Belle Soeur and I tried to reduce our bulk by half and share the single bed, but before long she slipped off the edge without waking me and betook herself with the crocheted coverlet to the sofa.

IX

We were called in the gray dawn, and I remember the chill of the bathing water. This proved to be the most economical lodging any of us had ever had, for the charge was a franc and a half for each bed, so each individual share was fifteen cents!

We took breakfast at the hotel and had them put up a lunch for us, but nearly broke their hearts by declining to take a guide or even a porter. The faithful Baedeker had said “guide unnecessary in fine weather” (which it was), and we had no notion of putting ourselves in bondage to an attendant unless it was absolutely unavoidable.

After we turned aside from the Rhone valley, laid out like a patchwork quilt in cultivated fields, we saw no human being or habitation or trace of man’s labor, save an empty cow-hut or so and the path we were following, till late in the afternoon. The Eginenbach, whose course we were following, drained as wild and desolate a valley as could be imagined. It seemed to have been a great place for landslides, and every once in a while we had to pick our way over masses of fallen rock and débris. We felt like discoverers and rejoiced accordingly.

After some hours’ walking we found ourselves at the end of the valley and simultaneously lost every trace of our path. Now this was too much of a good thing, and our rejoicing was suspended.

The end of the valley was closed by a wall of rock about fifteen hundred feet high, which it was our business to surmount.
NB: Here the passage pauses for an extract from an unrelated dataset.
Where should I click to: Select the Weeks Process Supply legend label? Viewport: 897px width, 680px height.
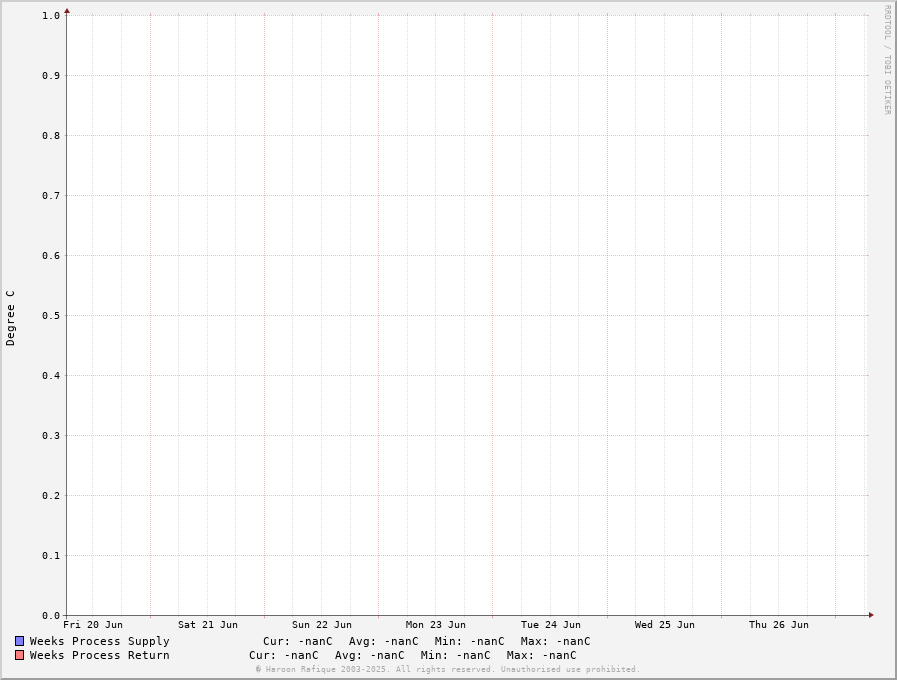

On top of it was the Gries Glacier, which we were to cross, and which spilled over into our valley in an ice-fall from the base of which issued the Eginenbach. Somewhere there was a path, which at need a pack-horse could follow. But where on earth did it start from?

The land between us and the foot of the rock wall was a steep meadow covered with bowlders and broken cliff-fragments. It had been subjected to some sort of seismic disturbance, leaving fissures here and there, some of them of great depth and quite too wide to jump. We lost a lot of time retracing our steps and hunting for a way around, when we found one of these things in front of us. We understood now why Baedeker considered a guide advisable in foggy weather.

At last we all agreed that we had located the path about half-way up the wall where it crossed some snow. But how to get to it? Antonio announced his intention of making a bee-line scramble for that point, and, if necessary, following the path down to show us the beginning of it. The rest of us made a detour to the left (having already pretty well canvassed the possibilities to the right as far as the ice-fall), and were rewarded by finding the end of a really, truly, unmistakable bridle-path, hacked out of the rock in ledges and built up with masonry, which we followed steeply upward. Belle Soeur got a touch of the mountain sickness and had to lie down for a while. And I nearly slid into perdition when we crossed the hard-frozen snow gully, because I had trodden my heels over and the nails had worn smooth and my alpenstock had no iron point! Antonio was waiting for us on the other bank, and we continued upward together.